East Midlands refreshments companies R+R Hub and Posh Nosh are merging, resulting in a predicted combined turnover of over £2m in the next financial year, and the joining of more than 30 staff. Posh Nosh have more than 20 years of experience as a corporate caterer. Rhona King, the Managing Director, started her journey in 2001, when an opportunity arose to rename her company at that time, to Posh Nosh, from a competitor who was in the process of retiring. Soon to join the business was Rob King, now the commercial director of Posh Nosh. The team has grown over the last 20 years to now include a multi skilled work force, of caterers, drivers, and a customer service team. R+R Hub on the other hand, is comparatively new, born out of a continued demand of a variety of vending solutions from their sister company, Cema Vending. R+R Hub saw an opportunity to meet more customer demand by providing workplace refreshments in commercial settings, with concepts such as Micro Markets. “This is such an exciting opportunity for everyone involved,” said Rhona King, Managing Director of Posh Nosh. “This move means that we are all looking forward to the future.
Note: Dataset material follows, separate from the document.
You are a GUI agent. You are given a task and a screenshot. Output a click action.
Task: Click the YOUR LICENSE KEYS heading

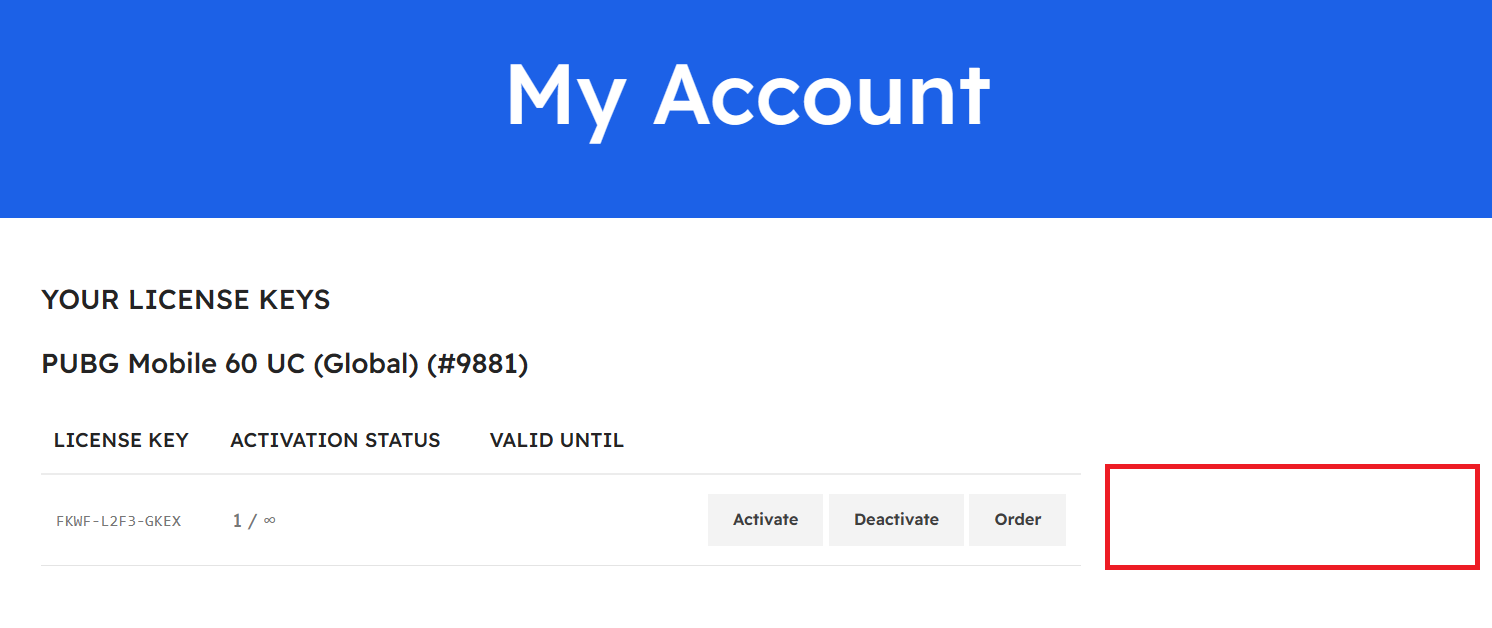coord(185,299)
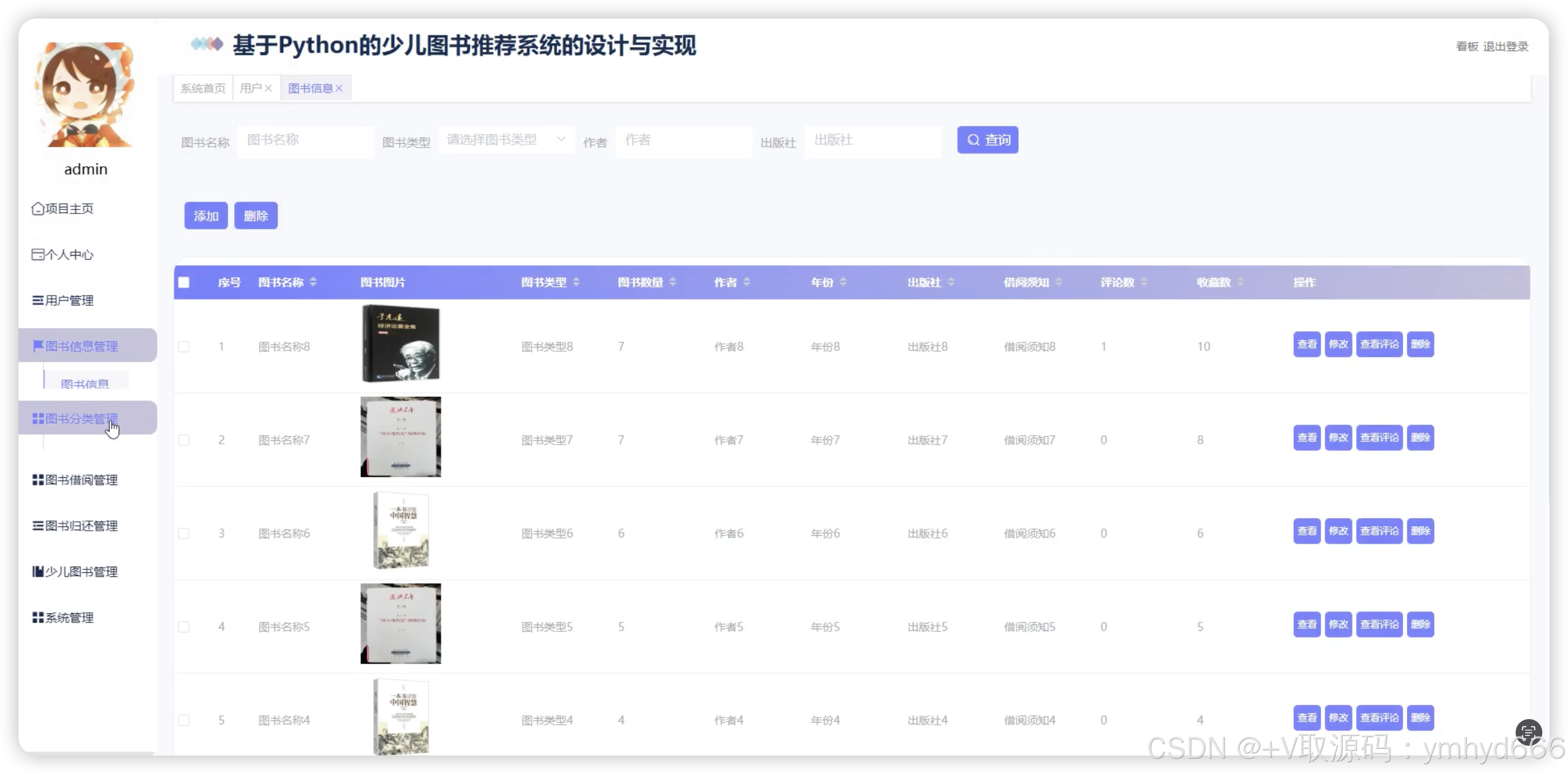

We have some ambitious growth plans, so make sure that you watch this space for some exciting developments.” Simon Leadley, Managing Director of R+R Hub, described the merger as “a perfect fit.” He explained that “two local businesses combining to offer the complete solution will mean that the best possible service can now be provided to our customers.”

Work completes on £23m urban logistics development in Wigston

Developer Chancerygate has achieved practical completion on a 128,000 sq ft Grade A urban logistics scheme in South Wigston, near Leicester, which has a gross development value in excess of £23m. Known as Genesis Park, the development comprises 15 urban logistics units ranging from 4,800 sq ft to 18,570 sq ft which are available on a freehold or leasehold basis. Located close to a Tesco superstore, Lidl and Wickes, the development is just over five miles south of Leicester city centre and is also well connected to the M1 and M69. All units at Genesis Park feature electric vehicle charging points, secured cycle parking and 15 per cent roof lighting. In addition, the units are constructed from high-performance building materials to reduce CO2 emissions. The scheme has a BREEAM rating of Very Good and the units have an EPC rating of B. Chancerygate development director and head of its Birmingham office, Mark Garrity, said: “Genesis Park is a fantastic new addition to South Wigston’s well-established warehousing and logistics area. “Our new development provides occupiers with much-needed sustainable, high specification urban logistics accommodation in a well-connected strategic location within the East Midlands. “We have every confidence Genesis Park will be an enduring economic asset for the area, ensuring businesses are best placed to grow and deliver ongoing job creation.” Agents for Genesis Park are Avison Young, Phillips Sutton and JLL.